## Element lookup records:
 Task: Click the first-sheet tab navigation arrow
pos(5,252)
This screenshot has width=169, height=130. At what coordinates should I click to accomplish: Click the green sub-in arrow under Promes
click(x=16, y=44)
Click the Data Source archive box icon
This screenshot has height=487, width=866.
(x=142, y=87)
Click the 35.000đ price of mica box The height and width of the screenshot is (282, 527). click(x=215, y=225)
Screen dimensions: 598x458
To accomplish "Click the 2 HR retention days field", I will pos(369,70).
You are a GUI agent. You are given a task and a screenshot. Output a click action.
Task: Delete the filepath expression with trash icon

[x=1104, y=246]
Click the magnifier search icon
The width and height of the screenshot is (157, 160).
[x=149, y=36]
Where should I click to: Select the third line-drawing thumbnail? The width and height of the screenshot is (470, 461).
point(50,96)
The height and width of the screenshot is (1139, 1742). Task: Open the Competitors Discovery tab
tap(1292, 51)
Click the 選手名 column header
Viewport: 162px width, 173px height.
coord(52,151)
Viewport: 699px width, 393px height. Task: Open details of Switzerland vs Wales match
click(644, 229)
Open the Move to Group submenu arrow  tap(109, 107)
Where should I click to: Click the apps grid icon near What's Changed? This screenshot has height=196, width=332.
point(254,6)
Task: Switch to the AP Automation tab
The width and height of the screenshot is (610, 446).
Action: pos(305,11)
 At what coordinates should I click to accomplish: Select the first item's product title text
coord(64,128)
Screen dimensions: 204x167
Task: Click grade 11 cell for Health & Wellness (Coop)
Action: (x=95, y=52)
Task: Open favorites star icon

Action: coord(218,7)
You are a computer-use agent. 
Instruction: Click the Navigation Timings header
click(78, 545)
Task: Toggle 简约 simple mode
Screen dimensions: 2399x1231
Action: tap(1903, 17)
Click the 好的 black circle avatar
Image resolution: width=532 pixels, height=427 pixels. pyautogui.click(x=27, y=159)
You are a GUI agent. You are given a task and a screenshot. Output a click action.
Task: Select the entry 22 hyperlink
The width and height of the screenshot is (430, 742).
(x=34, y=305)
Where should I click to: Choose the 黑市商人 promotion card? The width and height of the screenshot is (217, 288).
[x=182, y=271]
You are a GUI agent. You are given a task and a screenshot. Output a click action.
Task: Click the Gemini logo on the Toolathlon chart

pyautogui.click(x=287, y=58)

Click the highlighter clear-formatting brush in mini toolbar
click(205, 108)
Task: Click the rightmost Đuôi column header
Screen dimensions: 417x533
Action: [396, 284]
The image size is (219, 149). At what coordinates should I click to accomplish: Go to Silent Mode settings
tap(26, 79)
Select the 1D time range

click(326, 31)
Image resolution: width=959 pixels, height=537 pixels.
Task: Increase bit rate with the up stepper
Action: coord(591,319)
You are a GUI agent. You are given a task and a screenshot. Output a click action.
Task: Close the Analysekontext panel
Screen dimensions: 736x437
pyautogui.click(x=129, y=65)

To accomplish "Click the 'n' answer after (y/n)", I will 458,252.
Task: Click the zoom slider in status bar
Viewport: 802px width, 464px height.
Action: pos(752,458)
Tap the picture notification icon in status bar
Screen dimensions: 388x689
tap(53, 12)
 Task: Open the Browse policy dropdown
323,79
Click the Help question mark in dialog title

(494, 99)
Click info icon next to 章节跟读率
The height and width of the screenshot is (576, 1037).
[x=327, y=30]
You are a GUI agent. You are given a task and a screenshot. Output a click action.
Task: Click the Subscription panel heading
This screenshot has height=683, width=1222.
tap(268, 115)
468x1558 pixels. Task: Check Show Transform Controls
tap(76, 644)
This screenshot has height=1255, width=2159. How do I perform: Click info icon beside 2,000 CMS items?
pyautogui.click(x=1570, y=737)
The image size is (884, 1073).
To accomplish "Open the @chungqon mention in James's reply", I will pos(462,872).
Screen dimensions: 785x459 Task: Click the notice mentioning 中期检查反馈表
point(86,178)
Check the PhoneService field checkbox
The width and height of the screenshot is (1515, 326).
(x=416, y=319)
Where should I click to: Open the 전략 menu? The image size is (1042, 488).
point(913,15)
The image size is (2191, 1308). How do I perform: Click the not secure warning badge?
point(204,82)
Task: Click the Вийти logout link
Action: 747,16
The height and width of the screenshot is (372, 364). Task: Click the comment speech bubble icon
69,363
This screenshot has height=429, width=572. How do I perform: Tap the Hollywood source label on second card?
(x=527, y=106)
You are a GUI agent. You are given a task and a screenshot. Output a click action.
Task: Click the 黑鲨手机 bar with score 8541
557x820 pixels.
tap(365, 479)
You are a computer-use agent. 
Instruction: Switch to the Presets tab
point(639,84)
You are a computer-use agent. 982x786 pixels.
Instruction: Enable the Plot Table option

## Requirements:
Can you update the data above so that "GUI agent" is replaced by "interface agent" wherever it occurs, with everything else left unchanged?

## Written answer:
 Task: Click the first-sheet tab navigation arrow
pos(5,252)
This screenshot has width=169, height=130. At what coordinates should I click to accomplish: Click the green sub-in arrow under Promes
click(x=16, y=44)
Click the Data Source archive box icon
This screenshot has height=487, width=866.
(x=142, y=87)
Click the 35.000đ price of mica box The height and width of the screenshot is (282, 527). click(x=215, y=225)
Screen dimensions: 598x458
To accomplish "Click the 2 HR retention days field", I will pos(369,70).
You are a interface agent. You are given a task and a screenshot. Output a click action.
Task: Delete the filepath expression with trash icon

[x=1104, y=246]
Click the magnifier search icon
The width and height of the screenshot is (157, 160).
[x=149, y=36]
Where should I click to: Select the third line-drawing thumbnail? The width and height of the screenshot is (470, 461).
point(50,96)
The height and width of the screenshot is (1139, 1742). Task: Open the Competitors Discovery tab
tap(1292, 51)
Click the 選手名 column header
Viewport: 162px width, 173px height.
coord(52,151)
Viewport: 699px width, 393px height. Task: Open details of Switzerland vs Wales match
click(644, 229)
Open the Move to Group submenu arrow  tap(109, 107)
Where should I click to: Click the apps grid icon near What's Changed? This screenshot has height=196, width=332.
point(254,6)
Task: Switch to the AP Automation tab
The width and height of the screenshot is (610, 446).
Action: pos(305,11)
 At what coordinates should I click to accomplish: Select the first item's product title text
coord(64,128)
Screen dimensions: 204x167
Task: Click grade 11 cell for Health & Wellness (Coop)
Action: (x=95, y=52)
Task: Open favorites star icon

Action: coord(218,7)
You are a computer-use agent. 
Instruction: Click the Navigation Timings header
click(78, 545)
Task: Toggle 简约 simple mode
Screen dimensions: 2399x1231
Action: tap(1903, 17)
Click the 好的 black circle avatar
Image resolution: width=532 pixels, height=427 pixels. pyautogui.click(x=27, y=159)
You are a interface agent. You are given a task and a screenshot. Output a click action.
Task: Select the entry 22 hyperlink
The width and height of the screenshot is (430, 742).
(x=34, y=305)
Where should I click to: Choose the 黑市商人 promotion card? The width and height of the screenshot is (217, 288).
[x=182, y=271]
You are a interface agent. You are given a task and a screenshot. Output a click action.
Task: Click the Gemini logo on the Toolathlon chart

pyautogui.click(x=287, y=58)

Click the highlighter clear-formatting brush in mini toolbar
click(205, 108)
Task: Click the rightmost Đuôi column header
Screen dimensions: 417x533
Action: [396, 284]
The image size is (219, 149). At what coordinates should I click to accomplish: Go to Silent Mode settings
tap(26, 79)
Select the 1D time range

click(326, 31)
Image resolution: width=959 pixels, height=537 pixels.
Task: Increase bit rate with the up stepper
Action: coord(591,319)
You are a interface agent. You are given a task and a screenshot. Output a click action.
Task: Close the Analysekontext panel
Screen dimensions: 736x437
pyautogui.click(x=129, y=65)

To accomplish "Click the 'n' answer after (y/n)", I will 458,252.
Task: Click the zoom slider in status bar
Viewport: 802px width, 464px height.
Action: pos(752,458)
Tap the picture notification icon in status bar
Screen dimensions: 388x689
tap(53, 12)
 Task: Open the Browse policy dropdown
323,79
Click the Help question mark in dialog title

(494, 99)
Click info icon next to 章节跟读率
The height and width of the screenshot is (576, 1037).
[x=327, y=30]
You are a interface agent. You are given a task and a screenshot. Output a click action.
Task: Click the Subscription panel heading
This screenshot has height=683, width=1222.
tap(268, 115)
468x1558 pixels. Task: Check Show Transform Controls
tap(76, 644)
This screenshot has height=1255, width=2159. How do I perform: Click info icon beside 2,000 CMS items?
pyautogui.click(x=1570, y=737)
The image size is (884, 1073).
To accomplish "Open the @chungqon mention in James's reply", I will pos(462,872).
Screen dimensions: 785x459 Task: Click the notice mentioning 中期检查反馈表
point(86,178)
Check the PhoneService field checkbox
The width and height of the screenshot is (1515, 326).
(x=416, y=319)
Where should I click to: Open the 전략 menu? The image size is (1042, 488).
point(913,15)
The image size is (2191, 1308). How do I perform: Click the not secure warning badge?
point(204,82)
Task: Click the Вийти logout link
Action: 747,16
The height and width of the screenshot is (372, 364). Task: Click the comment speech bubble icon
69,363
This screenshot has height=429, width=572. How do I perform: Tap the Hollywood source label on second card?
(x=527, y=106)
You are a interface agent. You are given a task and a screenshot. Output a click action.
Task: Click the 黑鲨手机 bar with score 8541
557x820 pixels.
tap(365, 479)
You are a computer-use agent. 
Instruction: Switch to the Presets tab
point(639,84)
You are a computer-use agent. 982x786 pixels.
Instruction: Enable the Plot Table option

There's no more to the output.